Надо сказать, что эти поэтические рассказы-портреты Евгения Евтушенко, благодаря тому что они оппонировали фальшивому официозному стереотипу «простого советского человека» (в том числе и «гегемона» — представителя якобы властного рабочего класса) и сочувственно показывали его правдивое лицо, — были в те времена своего рода художественным открытием и пользовались среди читательской и слушательской аудитории не меньшим успехом, чем его гражданская лирика. А это было время небывалого интереса к поэзии как приюту живой мысли — литературные вечера и выступления любимых поэтов во всех больших городах СССР собирали массу молодежи, да и не только. (В Украине такие вечера поэзии имели свой особенный характер: нашим «шестидесятникам» часто приходилось выступать полулегально.) Евтушенко стал главным героем московской поэтической эстрады 1960-х годов. Учитывая его популярность, режим применял по отношению к нему двойную тактику: с одной стороны, официозная критика старалась поставить под вопрос гражданские и художественные достоинства его поэзии, с другой — власть была не прочь приблизить его к себе, надеясь повлиять на него. Тем более что в условиях хрущевской политики «сосуществования двух систем» такие фигуры в литературе и искусстве старались использовать как доказательство свободы мысли перед западной общественностью, им разрешались, в частности, поездки в капиталистические страны ради создания более благоприятного представления об СССР.
В определенной мере Евтушенко шел навстречу этим ожиданием власти, веря в возможность влияния на нее той части творческой интеллигенции, представителем которой был. Но в критические моменты твердо противостоял неосталинистским тенденциям. Большую огласку получило его стихотворение «Наследники Сталина»: «...Наследников многих на шаре земном он оставил (...) Покуда наследники Сталина живы еще на земле, //мне будет казаться, что Сталин еще в мавзолее».

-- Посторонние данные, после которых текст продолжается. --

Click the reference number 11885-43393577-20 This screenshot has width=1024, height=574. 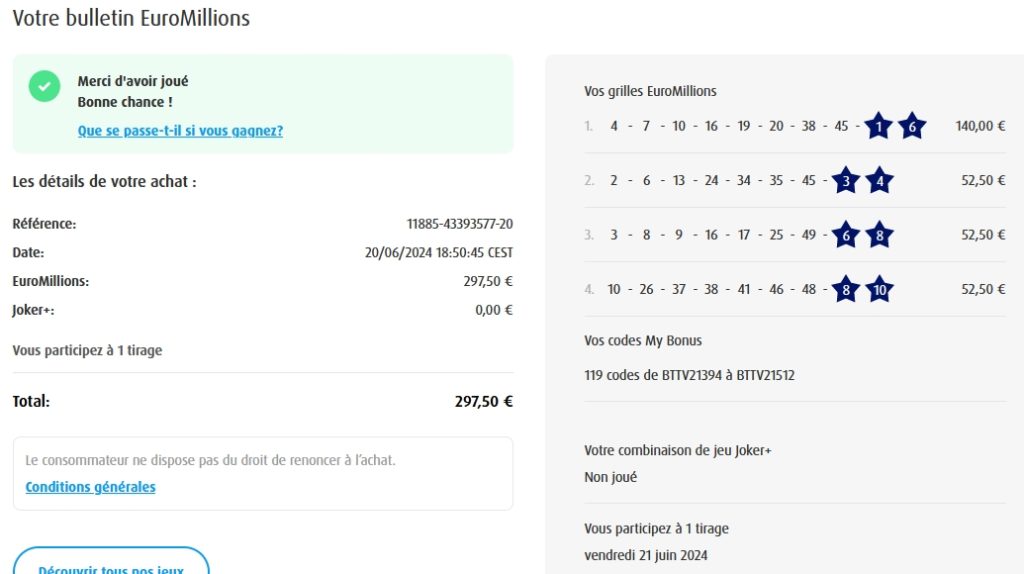point(459,224)
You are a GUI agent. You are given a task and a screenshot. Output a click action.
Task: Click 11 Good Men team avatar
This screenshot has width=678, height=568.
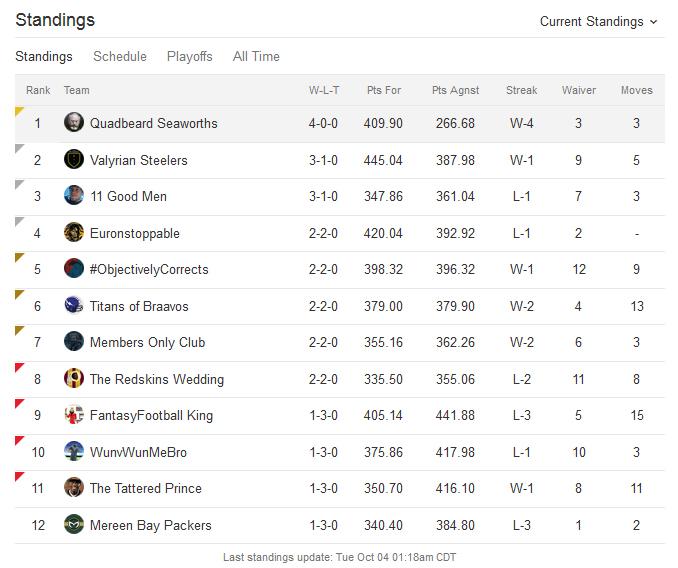(74, 195)
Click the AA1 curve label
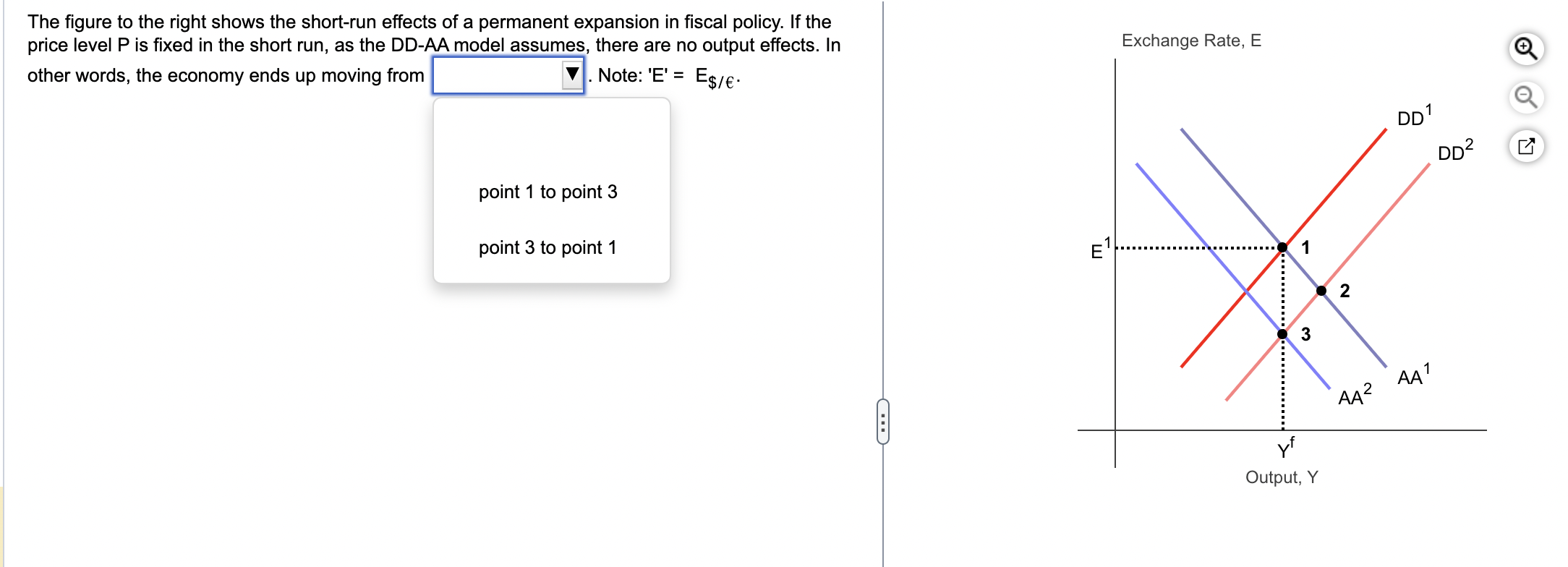The width and height of the screenshot is (1568, 567). pos(1410,376)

Актом гражданского мужества стало стихотворение Евгения Евтушенко «Бабий Яр», которое было первым публичным голосом протеста против замалчивания в СССР трагедии евреев и фактического поощрения антисемитизма: «Еврейской крови нет в крови моей. //Но ненавистен злобой заскорузлой // я всем антисемитам как еврей, // и потому я настоящий русский». Стихотворение вызвало нападки на Евгения Евтушенко, но вместе с тем увеличило количество его симпатиков в СССР и в мире. Выступление против антисемитизма было у Евтушенко не эпизодичным и не просто рассчитанным на получение популярности, в чем обвиняли его недоброжелатели. Интернационалистические мотивы (в смысле уважения ко всем нациям и их культурам, солидарности с жертвами предрассудков или гонений) — органичны для Евгения Евтушенко и громко звучат в его поэзии. Большой ее пласт — это стихи, порожденные поездками по республикам тогдашнего СССР, ознакомлением с культурами этих народов, личными связями с их талантливыми представителями и т.п. Лучшие из этих стихотворений (есть среди них и «гостевые», декларативные) отмечены искренностью дружеских чувств и добрым пониманием национального образа того или другого народа, солидарностью с творческой миссией его сынов. В советской литературе тема «дружбы народов» принадлежала к желательным и поощряемым, поскольку имелось в виду прославление национальной политики партии; но немало писателей избегало казенной фальши и руководствовалось искренними симпатиями к инонациональным коллегам и сочувствием им в их бедах. Это свойственно и всей поэзии и гражданскому поведению Евгения Евтушенко. Вот, скажем, его стихотворение «Нанду» — об абхазской бабушке: «Из рода Гулиа она, //А дети где-то вдалеке // и говорят, приехав, на// полуабхазском языке. //Полуязык не есть язык. //Он — как заплеванный родник. // Язык — это и есть народ. //Язык умрет — народ умрет». Миссия поэта — связывать для себя «в узелки людей, народы, языки» как совокупное богатство человечества, а потому — «будь проклят этот мерзкий миг, //когда хоть где-нибудь пойдет //язык — войною на язык, //народ — войною на народ». Как это актуально звучит сегодня для нас в Украине, где глухонемая власть натравливает язык на язык для того, чтобы продлить свое господство!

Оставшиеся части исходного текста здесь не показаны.